Coarse to Fine: Domain Adaptive Crowd Counting via Adversarial Scoring
Network
- URL: http://arxiv.org/abs/2107.12858v1
- Date: Tue, 27 Jul 2021 14:47:24 GMT
- Title: Coarse to Fine: Domain Adaptive Crowd Counting via Adversarial Scoring
Network
- Authors: Zhikang Zou, Xiaoye Qu, Pan Zhou, Shuangjie Xu, Xiaoqing Ye, Wenhao
Wu, Jin Ye
- Abstract summary: This paper proposes a novel adversarial scoring network (ASNet) to bridge the gap across domains from coarse to fine granularity.
Three sets of migration experiments show that the proposed methods achieve state-of-the-art counting performance.
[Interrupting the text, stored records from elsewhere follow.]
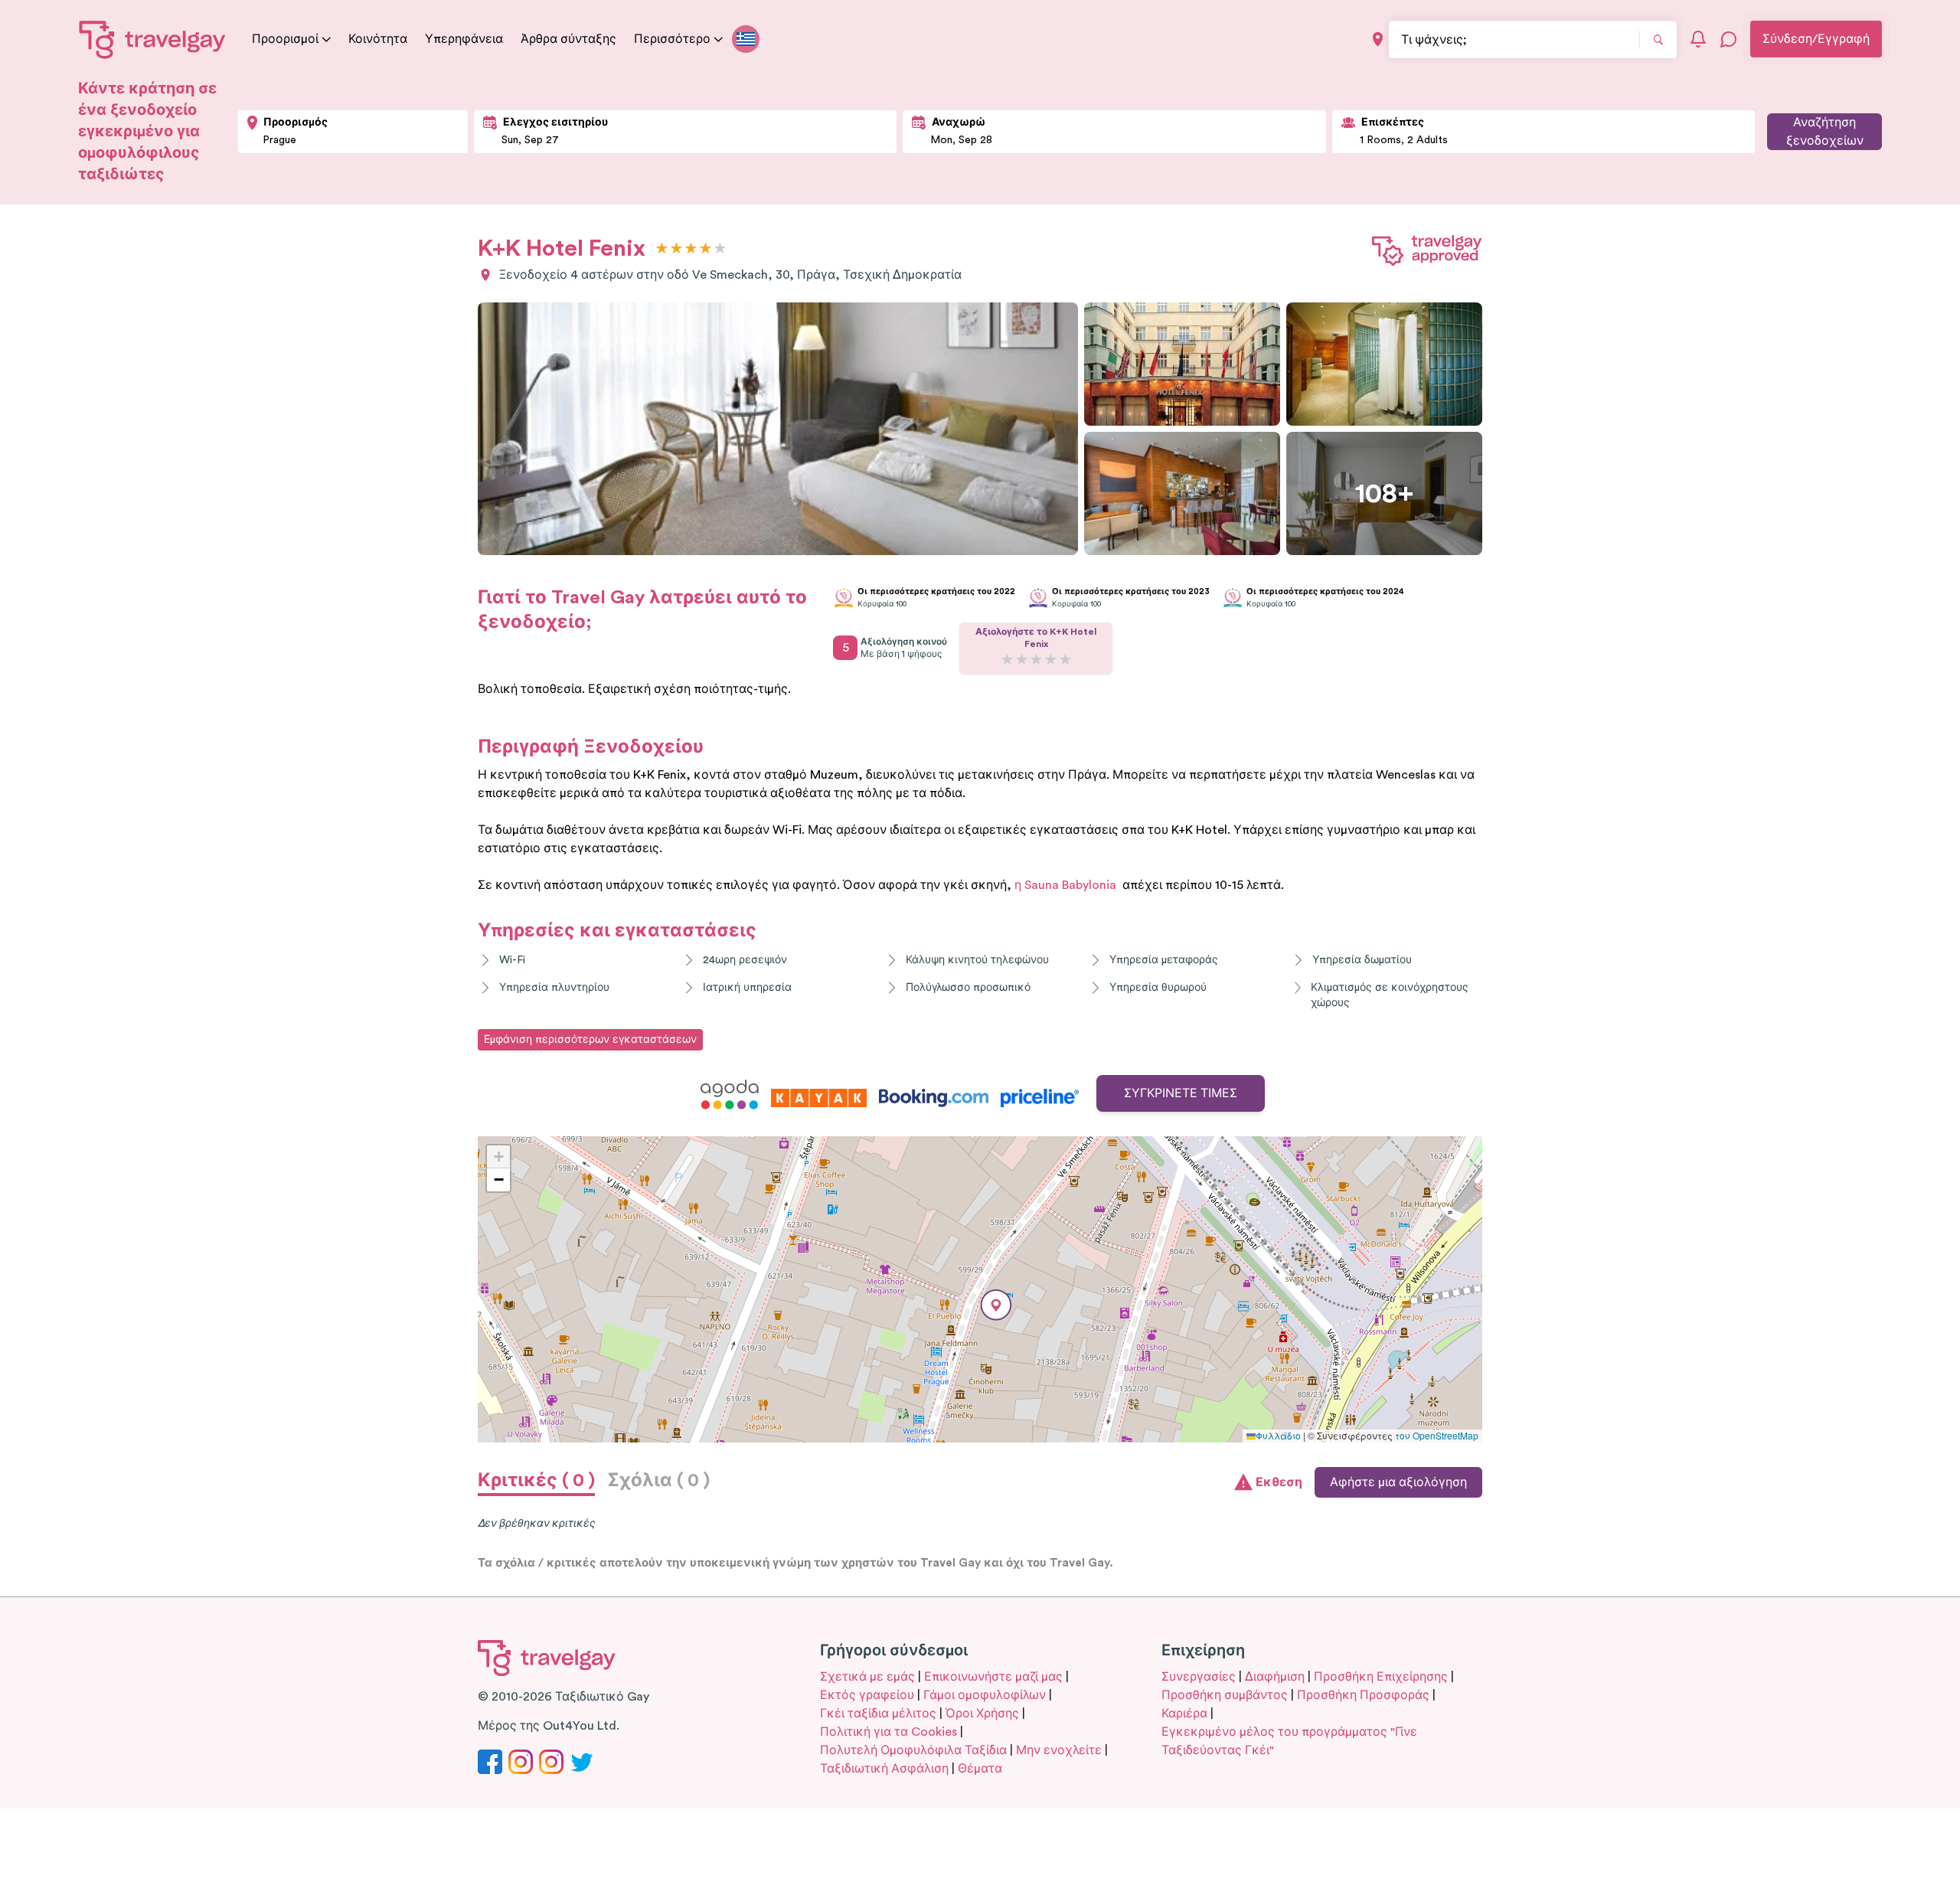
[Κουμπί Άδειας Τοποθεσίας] (1378, 39)
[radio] (662, 249)
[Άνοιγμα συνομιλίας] (1729, 39)
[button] (996, 1305)
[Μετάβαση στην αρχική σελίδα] (152, 39)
- Score: 58.05473757538834
- License: http://creativecommons.org/licenses/by/4.0/
- Abstract: Recent deep networks have convincingly demonstrated high capability in crowd
counting, which is a critical task attracting widespread attention due to its
various industrial applications. Despite such progress, trained data-dependent
models usually can not generalize well to unseen scenarios because of the
inherent domain shift. To facilitate this issue, this paper proposes a novel
adversarial scoring network (ASNet) to gradually bridge the gap across domains
from coarse to fine granularity. In specific, at the coarse-grained stage, we
design a dual-discriminator strategy to adapt source domain to be close to the
targets from the perspectives of both global and local feature space via
adversarial learning. The distributions between two domains can thus be aligned
roughly. At the fine-grained stage, we explore the transferability of source
characteristics by scoring how similar the source samples are to target ones
from multiple levels based on generative probability derived from coarse stage.
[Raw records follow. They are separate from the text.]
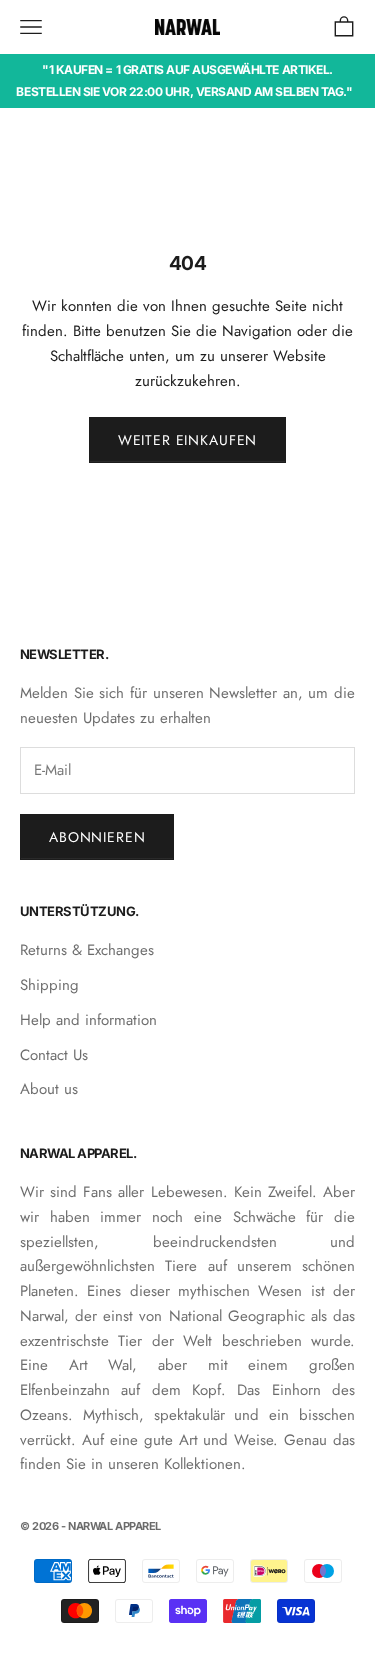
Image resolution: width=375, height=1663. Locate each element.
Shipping (49, 985)
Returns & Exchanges (87, 950)
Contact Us (54, 1055)
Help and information (88, 1020)
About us (49, 1089)
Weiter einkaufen (187, 440)
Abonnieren (97, 837)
Guided by these hierarchical scores, the transferable source features are
properly selected to enhance the knowledge transfer during the adaptation
process. With the coarse-to-fine design, the generalization bottleneck induced
from the domain discrepancy can be effectively alleviated. Three sets of
migration experiments show that the proposed methods achieve state-of-the-art
counting performance compared with major unsupervised methods.